By Hans J. J. G. Holm

0. Most educated people have at least a rough idea, what 'Indo-European' (IE) languages are: The many languages spoken between the Northwest of Europe to the East of the Indian subcontinent (historically even to Xinjiang in the Northwest of China), which are combined by their common inherited amount of lexemes (e.g. the system of counting or pronouns) as well as the grammar. For basic informations, see any newer encyclopedia, the pertinent Wikipedia sites are substandard. Highly unreliable are pages of non-Indo-Europeanists, often unable to assess the special problems of historical linguistics, lexicostatistics, and prehistory, as addressed in Holm 2007b. Such authors are often recognizable by citations of a few secondary sources or even racial nonsense.

1. However, what is still under discussion, are the pre-historical developments of these languages, the stages of subgrouping. A main error in all these discussions was and still is the superficial view, that a higher amount of agreements automatically and proportionally meant a closer relationship, without noticing that these agreements depend e.g. upon the rest of original residues, or the amount of replacements after the separation of any language (cf. Holm 2003). It should really be understandable that languages with heavy losses (as e.g. Albanian or Armenian), in spite of a close relationship, simply because of their smaller data base, share lesser agreements than so-called big-corpus languages like Greek or Indo-Aryan. All this is regrettably most times overlooked or ignored.

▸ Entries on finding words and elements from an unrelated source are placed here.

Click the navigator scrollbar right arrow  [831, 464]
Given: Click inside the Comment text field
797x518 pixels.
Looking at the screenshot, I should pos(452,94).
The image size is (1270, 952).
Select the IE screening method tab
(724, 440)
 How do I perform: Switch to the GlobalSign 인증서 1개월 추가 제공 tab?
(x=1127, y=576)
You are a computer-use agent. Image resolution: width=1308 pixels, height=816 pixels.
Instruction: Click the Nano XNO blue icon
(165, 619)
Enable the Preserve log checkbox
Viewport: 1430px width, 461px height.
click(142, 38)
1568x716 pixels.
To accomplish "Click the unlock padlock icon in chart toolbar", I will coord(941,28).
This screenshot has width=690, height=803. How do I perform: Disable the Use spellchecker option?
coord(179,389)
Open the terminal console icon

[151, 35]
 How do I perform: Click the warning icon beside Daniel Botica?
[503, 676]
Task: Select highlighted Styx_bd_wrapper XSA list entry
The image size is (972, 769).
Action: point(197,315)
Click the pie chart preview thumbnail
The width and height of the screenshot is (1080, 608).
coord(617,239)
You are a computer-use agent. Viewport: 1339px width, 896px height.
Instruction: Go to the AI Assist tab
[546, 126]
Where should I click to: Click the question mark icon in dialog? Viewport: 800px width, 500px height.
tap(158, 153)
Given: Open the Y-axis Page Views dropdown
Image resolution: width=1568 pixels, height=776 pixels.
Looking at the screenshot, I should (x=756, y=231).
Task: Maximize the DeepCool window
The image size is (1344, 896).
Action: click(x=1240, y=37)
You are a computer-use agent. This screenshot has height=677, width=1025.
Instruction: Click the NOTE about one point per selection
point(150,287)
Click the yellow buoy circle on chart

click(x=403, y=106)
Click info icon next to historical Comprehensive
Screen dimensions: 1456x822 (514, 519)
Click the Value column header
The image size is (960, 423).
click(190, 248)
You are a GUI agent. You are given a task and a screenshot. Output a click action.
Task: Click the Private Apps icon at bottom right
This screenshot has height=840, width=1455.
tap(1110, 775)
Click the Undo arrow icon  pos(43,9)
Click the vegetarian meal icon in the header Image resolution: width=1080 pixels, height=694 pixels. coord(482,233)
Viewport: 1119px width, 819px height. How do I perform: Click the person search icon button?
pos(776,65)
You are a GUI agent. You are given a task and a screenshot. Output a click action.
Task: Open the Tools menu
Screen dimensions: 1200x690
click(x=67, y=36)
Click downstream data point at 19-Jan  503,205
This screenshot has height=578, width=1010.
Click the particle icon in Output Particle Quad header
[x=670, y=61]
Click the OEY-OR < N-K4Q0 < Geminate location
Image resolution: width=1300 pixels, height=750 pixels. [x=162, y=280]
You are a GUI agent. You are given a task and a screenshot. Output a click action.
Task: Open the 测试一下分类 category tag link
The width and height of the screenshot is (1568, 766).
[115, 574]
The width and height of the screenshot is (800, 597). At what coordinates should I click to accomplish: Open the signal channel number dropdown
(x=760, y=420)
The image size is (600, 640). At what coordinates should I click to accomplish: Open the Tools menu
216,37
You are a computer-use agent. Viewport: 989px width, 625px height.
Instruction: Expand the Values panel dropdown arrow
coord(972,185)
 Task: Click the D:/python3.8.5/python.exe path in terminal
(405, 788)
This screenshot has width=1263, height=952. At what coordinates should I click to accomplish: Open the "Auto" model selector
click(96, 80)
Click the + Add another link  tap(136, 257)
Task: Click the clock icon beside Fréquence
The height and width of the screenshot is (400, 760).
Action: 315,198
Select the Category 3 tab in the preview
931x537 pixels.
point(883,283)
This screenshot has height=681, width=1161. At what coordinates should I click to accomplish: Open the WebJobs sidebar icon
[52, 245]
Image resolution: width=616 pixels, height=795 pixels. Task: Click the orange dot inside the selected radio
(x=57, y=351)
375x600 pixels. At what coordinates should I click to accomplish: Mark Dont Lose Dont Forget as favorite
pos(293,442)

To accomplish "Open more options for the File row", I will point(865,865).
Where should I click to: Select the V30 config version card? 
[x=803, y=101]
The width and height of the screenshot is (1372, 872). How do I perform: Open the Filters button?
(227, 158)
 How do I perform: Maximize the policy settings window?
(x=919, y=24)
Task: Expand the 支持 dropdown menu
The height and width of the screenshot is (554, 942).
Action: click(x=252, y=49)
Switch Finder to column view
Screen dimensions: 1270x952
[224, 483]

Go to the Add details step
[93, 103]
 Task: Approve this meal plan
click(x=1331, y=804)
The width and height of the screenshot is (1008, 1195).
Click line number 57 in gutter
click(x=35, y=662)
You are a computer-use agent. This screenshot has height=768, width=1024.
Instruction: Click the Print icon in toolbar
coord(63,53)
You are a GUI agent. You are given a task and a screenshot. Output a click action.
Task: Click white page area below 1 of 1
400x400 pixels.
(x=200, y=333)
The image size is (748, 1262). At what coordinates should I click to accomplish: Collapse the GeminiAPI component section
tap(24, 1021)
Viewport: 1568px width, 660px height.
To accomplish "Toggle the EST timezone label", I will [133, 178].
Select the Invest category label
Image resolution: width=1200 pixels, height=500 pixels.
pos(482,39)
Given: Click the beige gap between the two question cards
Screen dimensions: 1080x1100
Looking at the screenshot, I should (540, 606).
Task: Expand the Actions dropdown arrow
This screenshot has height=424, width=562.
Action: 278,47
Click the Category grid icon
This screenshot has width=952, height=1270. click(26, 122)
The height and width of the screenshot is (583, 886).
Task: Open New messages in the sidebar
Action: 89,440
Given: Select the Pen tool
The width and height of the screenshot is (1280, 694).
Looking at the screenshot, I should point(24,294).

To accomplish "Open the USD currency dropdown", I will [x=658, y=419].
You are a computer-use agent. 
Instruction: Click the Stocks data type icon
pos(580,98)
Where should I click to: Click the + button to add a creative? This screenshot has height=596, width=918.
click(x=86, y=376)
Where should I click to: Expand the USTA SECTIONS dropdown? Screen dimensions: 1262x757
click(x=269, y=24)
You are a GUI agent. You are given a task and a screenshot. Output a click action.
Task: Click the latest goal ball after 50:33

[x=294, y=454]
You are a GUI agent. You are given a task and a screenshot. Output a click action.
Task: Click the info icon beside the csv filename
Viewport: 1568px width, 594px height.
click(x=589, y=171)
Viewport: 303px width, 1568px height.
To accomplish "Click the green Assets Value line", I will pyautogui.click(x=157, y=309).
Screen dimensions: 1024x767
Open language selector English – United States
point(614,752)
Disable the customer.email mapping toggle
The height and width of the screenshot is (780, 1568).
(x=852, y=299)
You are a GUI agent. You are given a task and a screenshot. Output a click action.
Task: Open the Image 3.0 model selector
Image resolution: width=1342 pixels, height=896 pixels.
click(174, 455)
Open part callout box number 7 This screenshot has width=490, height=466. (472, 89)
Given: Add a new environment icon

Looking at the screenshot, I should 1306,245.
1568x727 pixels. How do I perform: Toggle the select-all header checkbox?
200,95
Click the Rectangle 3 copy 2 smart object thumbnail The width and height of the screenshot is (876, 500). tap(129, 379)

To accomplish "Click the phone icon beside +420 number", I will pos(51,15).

1.1. In fact these parameters - in mathematical terms - depend hypergeometrically upon each other, and must be transformed. Only by this necessary SLRD-transformation we achieve the original state (the amount of features that must have been present in common at the time of separation), the so-called "separation level". These figures, for the 91 pairs between 14 attested branches of IE, have been published in Holm 2000.

1.2. Since the amount of original linguistic features can only decrease in time, e.g., by historical influences, there is a clear sequence of separations (NOT ´glottochronology´), which can be visualized by a so-called >"family-tree", here using the example of the oldest words for 'hand' in the 12 main Indo-European language groups. This is, of course, a simplification and then can and should be applied to the different hypotheses of a zone of origination ("staging area", "Urheimat") of the speakers of Proto-Indo-European, including the migrations and ending in their final establishment in the concrete geographical areas.

1.3. Linguistically proved contacts between early stages of Indo-European and Uralian strongly suggest a homeland in the forest steppes north of the Black Sea ('Pontus', cf. e.g. Anthony 2007). Of course, the family tree presented above must have actually happened in the given geography, for example as on this >IE diversification map. Note that the migration routes are up to now not convincingly proven.

2. By going backward from the safe grounds of Hittite historical data, it seems clear that the IE expansion roughly parallels the adoption of the bronze metallurgy, of draught oxen and wagons, and mounded graves (burial hills). That does not mean (!) that speakers of Indo-European invented these techniques and customs, but made extensive use of them. Being herding nomads with a high proportion of horses they had to be good riders. This in turn gave tactical advantages in raids and warfare. The attempts to prove or disprove horseback riding by wear of teeth due to bits overlooks that there are indeed dozens of bitless bridles. The migrations could have happened in quite fewer centuries or somewhat former or later as well.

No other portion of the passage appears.